**WHAT IS BEING ASKED**
At the line with "[Email] (80, 230)", start repeating the data, and continue line by line through the final line, exactly.

(Dataset items)
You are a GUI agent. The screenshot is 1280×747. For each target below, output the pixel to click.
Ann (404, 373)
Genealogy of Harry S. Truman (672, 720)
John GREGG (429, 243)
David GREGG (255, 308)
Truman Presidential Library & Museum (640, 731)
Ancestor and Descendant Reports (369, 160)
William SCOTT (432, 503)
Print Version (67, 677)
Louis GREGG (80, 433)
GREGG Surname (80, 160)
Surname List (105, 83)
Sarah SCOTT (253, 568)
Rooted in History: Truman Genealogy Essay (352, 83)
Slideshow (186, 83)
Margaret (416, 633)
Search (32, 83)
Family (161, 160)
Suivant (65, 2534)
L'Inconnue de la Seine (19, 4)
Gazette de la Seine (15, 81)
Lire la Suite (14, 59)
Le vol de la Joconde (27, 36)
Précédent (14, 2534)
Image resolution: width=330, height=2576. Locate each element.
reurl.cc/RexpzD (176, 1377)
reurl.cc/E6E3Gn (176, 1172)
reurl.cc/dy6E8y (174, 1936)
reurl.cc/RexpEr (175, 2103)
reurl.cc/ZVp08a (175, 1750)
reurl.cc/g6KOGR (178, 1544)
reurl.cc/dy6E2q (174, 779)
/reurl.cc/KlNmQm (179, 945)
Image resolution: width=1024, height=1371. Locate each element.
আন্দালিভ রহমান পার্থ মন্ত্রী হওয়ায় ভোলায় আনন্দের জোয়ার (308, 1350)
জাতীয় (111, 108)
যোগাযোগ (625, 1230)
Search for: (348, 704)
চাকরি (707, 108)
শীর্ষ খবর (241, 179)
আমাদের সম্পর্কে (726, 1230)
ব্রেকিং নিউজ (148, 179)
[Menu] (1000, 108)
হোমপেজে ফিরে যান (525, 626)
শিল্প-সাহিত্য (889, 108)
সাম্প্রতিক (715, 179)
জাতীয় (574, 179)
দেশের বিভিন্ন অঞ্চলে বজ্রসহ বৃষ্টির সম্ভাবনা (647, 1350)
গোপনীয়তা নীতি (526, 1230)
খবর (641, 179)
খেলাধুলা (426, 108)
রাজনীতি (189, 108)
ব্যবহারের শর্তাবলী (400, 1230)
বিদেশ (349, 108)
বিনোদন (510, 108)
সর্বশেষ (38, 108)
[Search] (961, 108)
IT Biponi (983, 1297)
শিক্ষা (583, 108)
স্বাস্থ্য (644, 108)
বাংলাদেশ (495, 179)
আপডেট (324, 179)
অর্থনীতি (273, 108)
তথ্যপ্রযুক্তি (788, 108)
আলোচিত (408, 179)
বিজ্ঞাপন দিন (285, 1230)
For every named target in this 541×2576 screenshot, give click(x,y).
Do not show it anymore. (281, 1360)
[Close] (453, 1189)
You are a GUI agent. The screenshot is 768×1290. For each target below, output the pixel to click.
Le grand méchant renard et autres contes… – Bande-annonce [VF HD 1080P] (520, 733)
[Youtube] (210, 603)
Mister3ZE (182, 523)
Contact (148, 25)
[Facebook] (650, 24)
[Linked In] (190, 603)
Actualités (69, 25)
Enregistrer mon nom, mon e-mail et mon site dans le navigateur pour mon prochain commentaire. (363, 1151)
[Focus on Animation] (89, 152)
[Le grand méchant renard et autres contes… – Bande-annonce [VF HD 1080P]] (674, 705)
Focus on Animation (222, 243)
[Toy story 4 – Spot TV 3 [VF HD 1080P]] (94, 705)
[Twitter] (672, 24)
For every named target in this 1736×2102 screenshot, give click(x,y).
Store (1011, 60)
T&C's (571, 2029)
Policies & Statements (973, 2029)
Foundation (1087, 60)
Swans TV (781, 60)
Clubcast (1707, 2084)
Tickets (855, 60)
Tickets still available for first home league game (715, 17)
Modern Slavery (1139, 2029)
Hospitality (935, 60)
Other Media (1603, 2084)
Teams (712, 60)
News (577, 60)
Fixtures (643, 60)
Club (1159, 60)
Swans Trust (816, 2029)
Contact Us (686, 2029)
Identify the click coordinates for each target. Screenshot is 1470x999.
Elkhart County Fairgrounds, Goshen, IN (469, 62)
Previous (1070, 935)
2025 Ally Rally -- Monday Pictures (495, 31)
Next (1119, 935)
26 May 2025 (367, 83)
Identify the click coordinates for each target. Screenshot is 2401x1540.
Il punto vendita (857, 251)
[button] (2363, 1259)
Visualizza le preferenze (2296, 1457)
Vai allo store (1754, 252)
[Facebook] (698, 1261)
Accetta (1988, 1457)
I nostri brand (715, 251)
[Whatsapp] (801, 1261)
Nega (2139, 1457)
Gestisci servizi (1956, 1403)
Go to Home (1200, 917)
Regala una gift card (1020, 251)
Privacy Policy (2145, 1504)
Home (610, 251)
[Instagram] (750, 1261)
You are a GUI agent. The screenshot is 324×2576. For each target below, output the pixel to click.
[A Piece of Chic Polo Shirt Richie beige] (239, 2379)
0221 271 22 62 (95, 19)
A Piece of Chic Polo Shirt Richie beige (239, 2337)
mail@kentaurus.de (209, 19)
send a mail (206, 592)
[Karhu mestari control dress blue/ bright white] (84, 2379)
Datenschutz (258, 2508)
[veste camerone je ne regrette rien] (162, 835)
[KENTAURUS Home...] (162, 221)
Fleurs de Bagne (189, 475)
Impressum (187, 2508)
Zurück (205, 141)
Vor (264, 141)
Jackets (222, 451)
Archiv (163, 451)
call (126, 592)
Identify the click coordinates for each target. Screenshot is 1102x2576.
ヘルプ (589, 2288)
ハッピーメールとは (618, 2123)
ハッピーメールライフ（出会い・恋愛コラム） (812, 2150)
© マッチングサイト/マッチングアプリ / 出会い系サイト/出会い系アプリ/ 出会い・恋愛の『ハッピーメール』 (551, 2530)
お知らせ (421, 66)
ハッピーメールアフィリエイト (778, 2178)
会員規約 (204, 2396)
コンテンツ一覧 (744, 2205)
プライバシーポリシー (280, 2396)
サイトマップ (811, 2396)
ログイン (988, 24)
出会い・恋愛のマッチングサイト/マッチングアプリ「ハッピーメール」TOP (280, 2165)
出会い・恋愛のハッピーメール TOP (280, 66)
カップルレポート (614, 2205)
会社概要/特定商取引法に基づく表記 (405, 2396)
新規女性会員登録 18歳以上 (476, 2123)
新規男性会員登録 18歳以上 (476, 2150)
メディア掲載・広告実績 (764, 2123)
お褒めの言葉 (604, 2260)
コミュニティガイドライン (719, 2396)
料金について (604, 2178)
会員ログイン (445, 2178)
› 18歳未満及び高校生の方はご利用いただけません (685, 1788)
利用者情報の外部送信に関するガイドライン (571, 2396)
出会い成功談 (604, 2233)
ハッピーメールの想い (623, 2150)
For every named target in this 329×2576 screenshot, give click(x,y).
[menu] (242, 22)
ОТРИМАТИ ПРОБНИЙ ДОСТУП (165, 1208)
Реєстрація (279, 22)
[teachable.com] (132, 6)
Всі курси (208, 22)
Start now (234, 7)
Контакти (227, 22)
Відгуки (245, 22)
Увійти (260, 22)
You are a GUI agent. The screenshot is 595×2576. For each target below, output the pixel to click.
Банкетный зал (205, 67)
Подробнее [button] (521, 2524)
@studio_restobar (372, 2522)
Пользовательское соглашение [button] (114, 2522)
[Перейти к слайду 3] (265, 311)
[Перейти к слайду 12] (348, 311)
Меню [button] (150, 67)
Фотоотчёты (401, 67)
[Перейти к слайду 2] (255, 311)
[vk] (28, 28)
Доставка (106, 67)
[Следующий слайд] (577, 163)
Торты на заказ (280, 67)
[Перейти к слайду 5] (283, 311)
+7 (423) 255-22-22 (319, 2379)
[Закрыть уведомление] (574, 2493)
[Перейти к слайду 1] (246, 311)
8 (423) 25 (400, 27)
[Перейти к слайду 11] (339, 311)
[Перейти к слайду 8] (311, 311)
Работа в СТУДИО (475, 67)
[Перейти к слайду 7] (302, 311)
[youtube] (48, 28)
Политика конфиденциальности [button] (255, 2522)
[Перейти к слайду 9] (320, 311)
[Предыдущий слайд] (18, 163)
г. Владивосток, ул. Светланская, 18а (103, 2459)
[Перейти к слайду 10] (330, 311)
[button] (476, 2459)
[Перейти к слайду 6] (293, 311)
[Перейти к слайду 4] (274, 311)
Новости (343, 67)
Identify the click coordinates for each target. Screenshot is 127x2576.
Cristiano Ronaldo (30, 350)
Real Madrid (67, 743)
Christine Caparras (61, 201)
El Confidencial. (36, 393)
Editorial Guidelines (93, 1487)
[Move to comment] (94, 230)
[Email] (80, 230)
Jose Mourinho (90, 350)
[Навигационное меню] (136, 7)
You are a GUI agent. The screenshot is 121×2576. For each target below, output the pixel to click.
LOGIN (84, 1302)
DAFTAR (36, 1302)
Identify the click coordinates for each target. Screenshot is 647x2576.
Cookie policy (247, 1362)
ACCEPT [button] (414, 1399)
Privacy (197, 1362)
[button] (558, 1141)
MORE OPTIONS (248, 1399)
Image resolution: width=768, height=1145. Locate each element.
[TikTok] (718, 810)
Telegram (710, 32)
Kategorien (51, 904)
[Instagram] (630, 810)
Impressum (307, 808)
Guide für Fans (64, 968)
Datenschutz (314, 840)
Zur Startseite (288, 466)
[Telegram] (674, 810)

**RESPONSE AREA**
[Email] (80, 230)
Jose Mourinho (90, 350)
[Навигационное меню] (136, 7)
You are a GUI agent. The screenshot is 121×2576. For each target below, output the pixel to click.
LOGIN (84, 1302)
DAFTAR (36, 1302)
Identify the click coordinates for each target. Screenshot is 647x2576.
Cookie policy (247, 1362)
ACCEPT [button] (414, 1399)
Privacy (197, 1362)
[button] (558, 1141)
MORE OPTIONS (248, 1399)
Image resolution: width=768, height=1145. Locate each element.
[TikTok] (718, 810)
Telegram (710, 32)
Kategorien (51, 904)
[Instagram] (630, 810)
Impressum (307, 808)
Guide für Fans (64, 968)
Datenschutz (314, 840)
Zur Startseite (288, 466)
[Telegram] (674, 810)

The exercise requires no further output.